- **Task**
Please repeat the rows word for word, starting with the line containing "Task: Open taylor.rebeccabb's" and continuing through the end of the rows, leaving out the pictures.

- **Material for the task**
· · · · · · ·
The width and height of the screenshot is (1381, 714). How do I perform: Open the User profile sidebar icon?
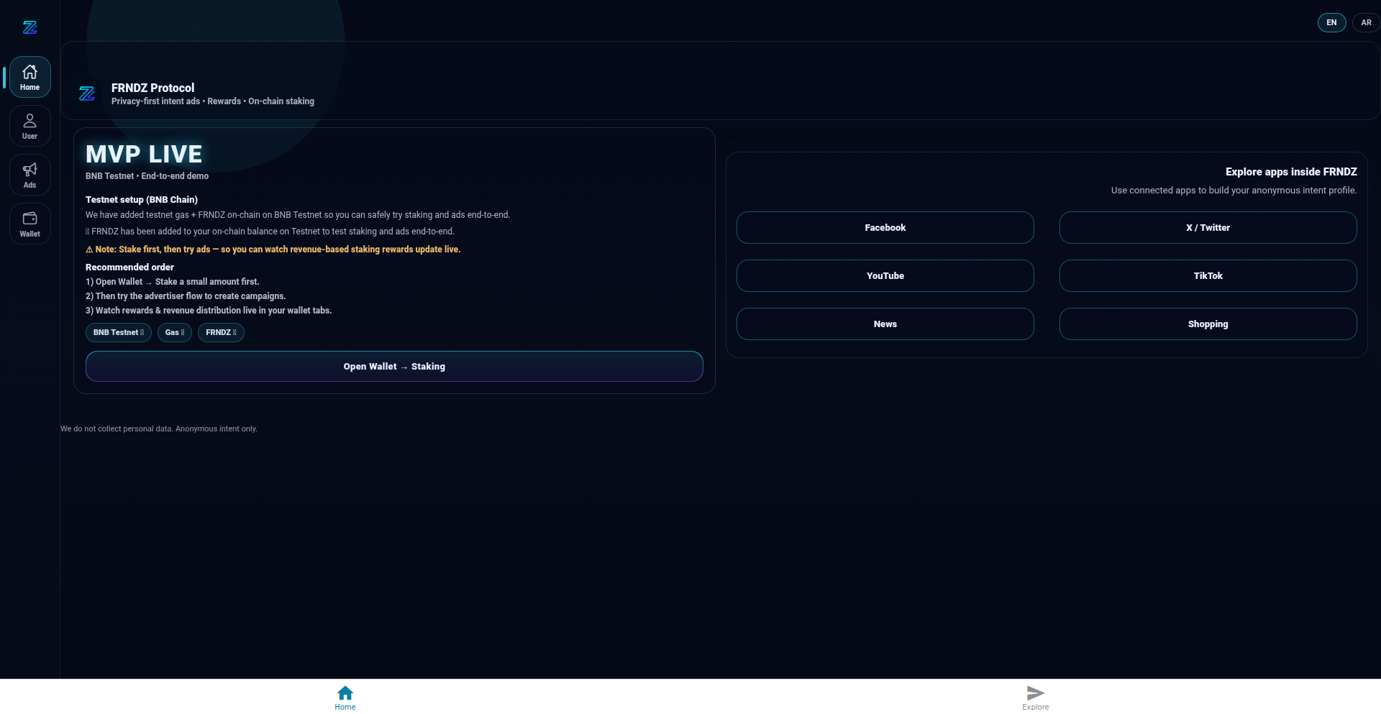[29, 126]
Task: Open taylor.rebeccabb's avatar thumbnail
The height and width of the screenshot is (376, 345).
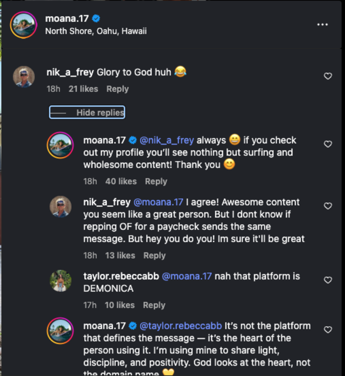Action: (x=60, y=281)
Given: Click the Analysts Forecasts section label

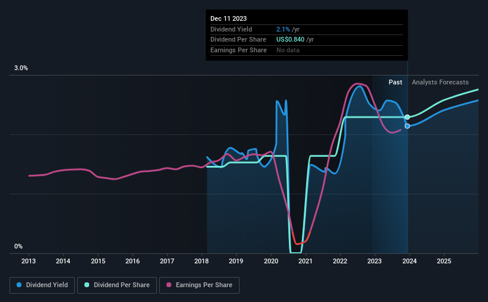Looking at the screenshot, I should tap(440, 82).
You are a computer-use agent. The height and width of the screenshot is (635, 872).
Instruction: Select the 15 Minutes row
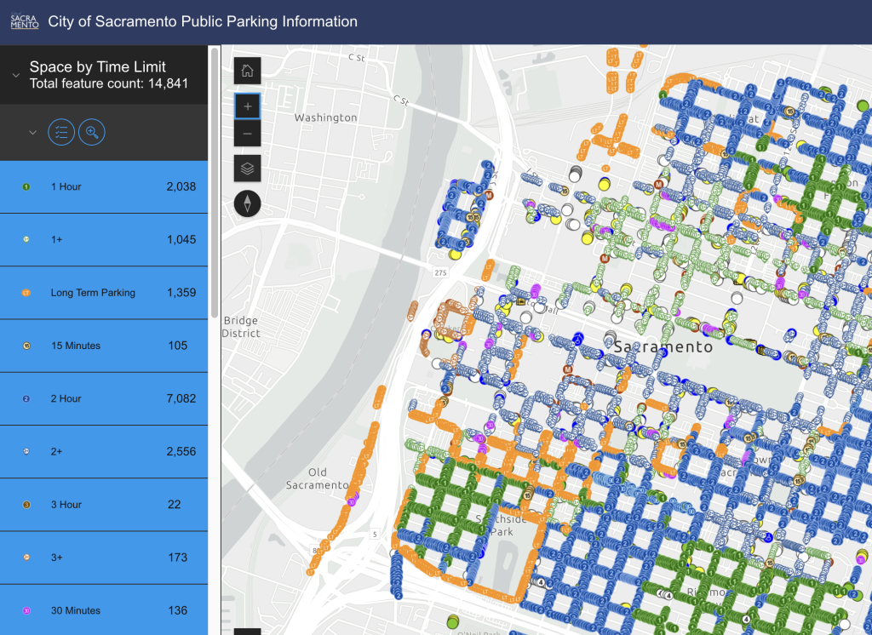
· · · · · · ·
- **Full answer**
Task: Open taylor.rebeccabb's avatar thumbnail
The height and width of the screenshot is (376, 345).
Action: (x=60, y=281)
Given: Click the Analysts Forecasts section label

Looking at the screenshot, I should tap(440, 82).
You are a computer-use agent. The height and width of the screenshot is (635, 872).
Instruction: Select the 15 Minutes row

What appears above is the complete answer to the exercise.